What you need to do:
Once you reach the line that holds "Barf Kitty (858, 1586)" in the listing below, output it and every line after it through the line that holds "Recent Posts Widget (1072, 923)", word for word.

**** Recorded information ****

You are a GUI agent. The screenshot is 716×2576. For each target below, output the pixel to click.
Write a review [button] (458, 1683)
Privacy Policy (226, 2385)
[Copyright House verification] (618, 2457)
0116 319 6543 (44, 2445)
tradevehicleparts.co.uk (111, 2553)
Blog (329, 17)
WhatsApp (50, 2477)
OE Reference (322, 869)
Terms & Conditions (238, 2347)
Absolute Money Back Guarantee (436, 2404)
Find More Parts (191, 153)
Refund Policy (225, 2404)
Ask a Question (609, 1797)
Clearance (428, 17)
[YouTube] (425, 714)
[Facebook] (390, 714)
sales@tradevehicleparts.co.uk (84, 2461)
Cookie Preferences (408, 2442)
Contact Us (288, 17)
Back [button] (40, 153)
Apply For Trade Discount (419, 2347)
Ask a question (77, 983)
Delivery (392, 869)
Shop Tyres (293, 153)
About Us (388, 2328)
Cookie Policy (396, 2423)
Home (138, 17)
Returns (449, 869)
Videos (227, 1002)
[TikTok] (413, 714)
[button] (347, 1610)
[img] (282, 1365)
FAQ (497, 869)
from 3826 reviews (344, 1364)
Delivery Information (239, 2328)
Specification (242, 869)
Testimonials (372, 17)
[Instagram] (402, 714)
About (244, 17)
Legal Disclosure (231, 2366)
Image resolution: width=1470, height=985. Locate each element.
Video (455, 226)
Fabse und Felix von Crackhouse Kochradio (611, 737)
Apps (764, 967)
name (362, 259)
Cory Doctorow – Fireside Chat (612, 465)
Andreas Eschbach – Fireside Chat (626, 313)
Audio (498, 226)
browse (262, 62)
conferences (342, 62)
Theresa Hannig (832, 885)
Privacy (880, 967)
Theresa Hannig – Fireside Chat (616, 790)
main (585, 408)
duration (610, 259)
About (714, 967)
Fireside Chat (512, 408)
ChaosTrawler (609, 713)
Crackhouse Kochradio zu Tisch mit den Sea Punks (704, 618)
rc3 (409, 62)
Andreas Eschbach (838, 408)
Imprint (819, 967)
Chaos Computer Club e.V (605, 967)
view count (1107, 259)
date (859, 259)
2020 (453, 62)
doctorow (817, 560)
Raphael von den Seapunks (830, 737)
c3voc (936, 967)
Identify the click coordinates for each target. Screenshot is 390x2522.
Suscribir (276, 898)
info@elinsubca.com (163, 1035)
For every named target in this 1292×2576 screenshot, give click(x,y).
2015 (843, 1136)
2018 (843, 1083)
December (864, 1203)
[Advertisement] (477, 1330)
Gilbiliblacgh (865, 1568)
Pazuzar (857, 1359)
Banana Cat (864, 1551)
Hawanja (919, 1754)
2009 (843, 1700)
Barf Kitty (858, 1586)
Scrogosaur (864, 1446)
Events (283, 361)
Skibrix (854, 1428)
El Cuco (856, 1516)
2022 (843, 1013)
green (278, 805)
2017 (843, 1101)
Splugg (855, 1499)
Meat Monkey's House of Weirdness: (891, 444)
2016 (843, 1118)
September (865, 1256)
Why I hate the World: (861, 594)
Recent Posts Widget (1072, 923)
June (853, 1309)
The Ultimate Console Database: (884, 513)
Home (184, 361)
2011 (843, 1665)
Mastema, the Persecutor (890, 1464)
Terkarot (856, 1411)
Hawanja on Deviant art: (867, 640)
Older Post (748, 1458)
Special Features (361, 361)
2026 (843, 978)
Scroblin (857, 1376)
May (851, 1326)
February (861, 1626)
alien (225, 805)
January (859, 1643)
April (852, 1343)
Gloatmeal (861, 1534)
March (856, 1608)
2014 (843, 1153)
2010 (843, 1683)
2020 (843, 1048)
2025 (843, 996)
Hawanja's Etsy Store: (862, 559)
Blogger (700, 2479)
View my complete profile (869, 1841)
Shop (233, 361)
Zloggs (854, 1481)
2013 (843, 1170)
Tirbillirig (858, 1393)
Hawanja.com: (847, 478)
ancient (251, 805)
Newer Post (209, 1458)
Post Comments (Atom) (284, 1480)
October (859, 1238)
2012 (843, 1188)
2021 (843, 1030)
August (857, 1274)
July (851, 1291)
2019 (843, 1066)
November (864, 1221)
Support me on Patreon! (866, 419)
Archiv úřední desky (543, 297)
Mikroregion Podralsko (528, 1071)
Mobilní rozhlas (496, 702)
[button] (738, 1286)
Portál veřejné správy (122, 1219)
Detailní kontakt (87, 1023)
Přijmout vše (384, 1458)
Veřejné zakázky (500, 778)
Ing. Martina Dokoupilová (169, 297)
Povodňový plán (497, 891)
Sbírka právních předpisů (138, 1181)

****

Task output:
Barf Kitty (858, 1586)
Scrogosaur (864, 1446)
Events (283, 361)
Skibrix (854, 1428)
El Cuco (856, 1516)
2022 (843, 1013)
green (278, 805)
2017 (843, 1101)
Splugg (855, 1499)
Meat Monkey's House of Weirdness: (891, 444)
2016 (843, 1118)
September (865, 1256)
Why I hate the World: (861, 594)
Recent Posts Widget (1072, 923)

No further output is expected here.